### [Problem to solve]
Only lines containing "Click" are wanted from the data below. Copy those lines.

[Stored data entries]
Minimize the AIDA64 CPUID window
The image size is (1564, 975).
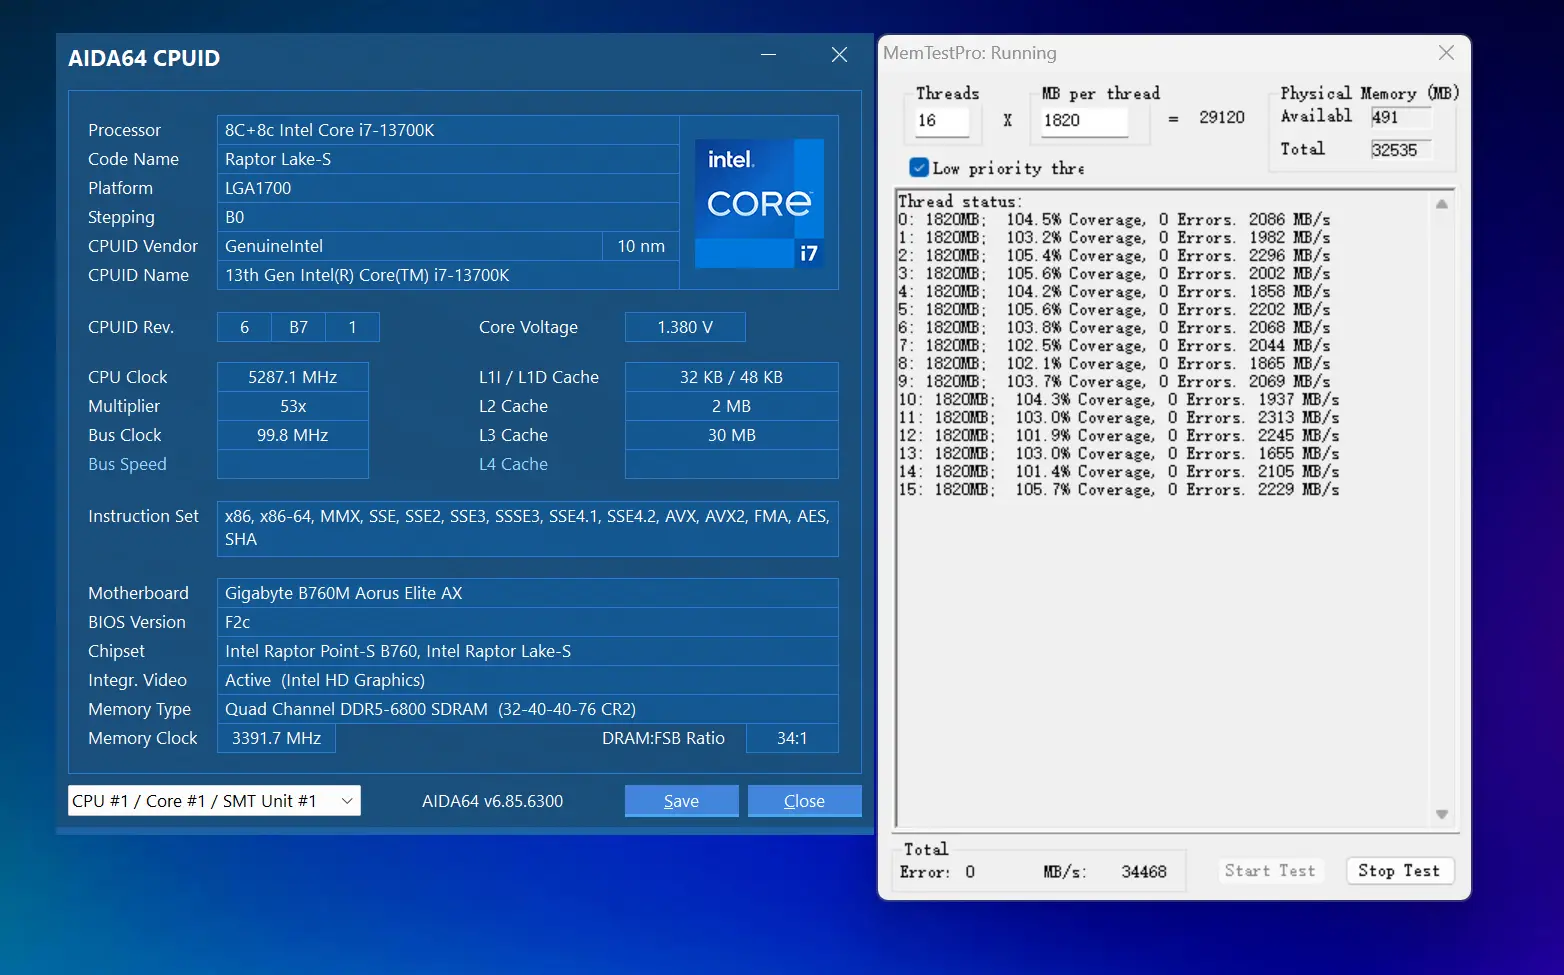tap(768, 55)
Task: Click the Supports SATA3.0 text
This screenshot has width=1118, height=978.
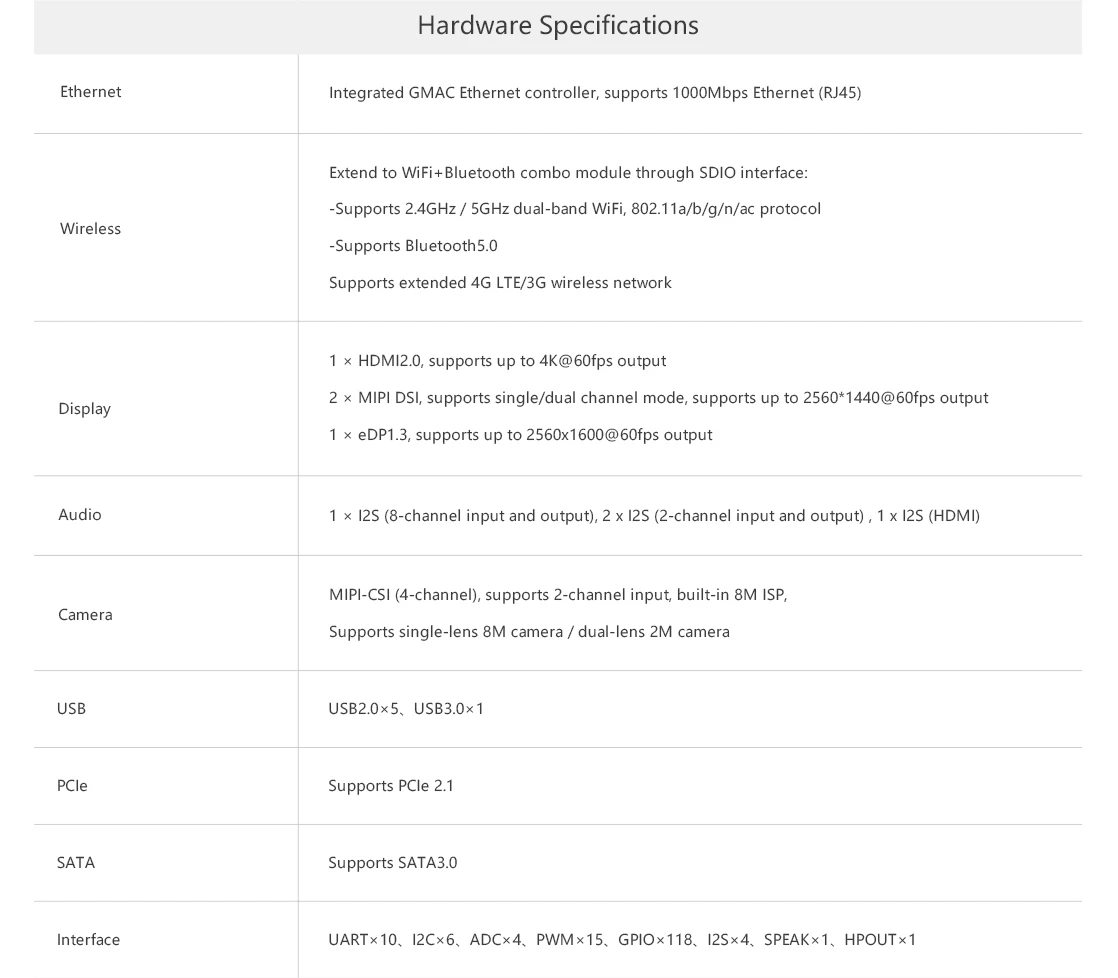Action: [393, 863]
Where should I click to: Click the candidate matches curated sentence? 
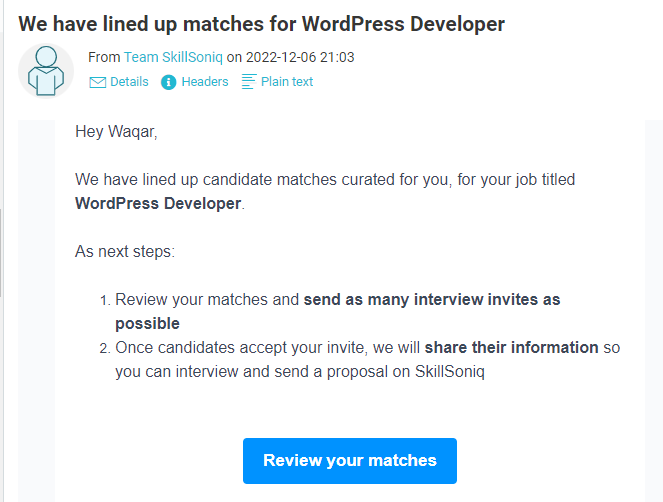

### [Response to this exercise]
Task: Click the Supports SATA3.0 text
Where should I click to: Click the candidate matches curated sentence? 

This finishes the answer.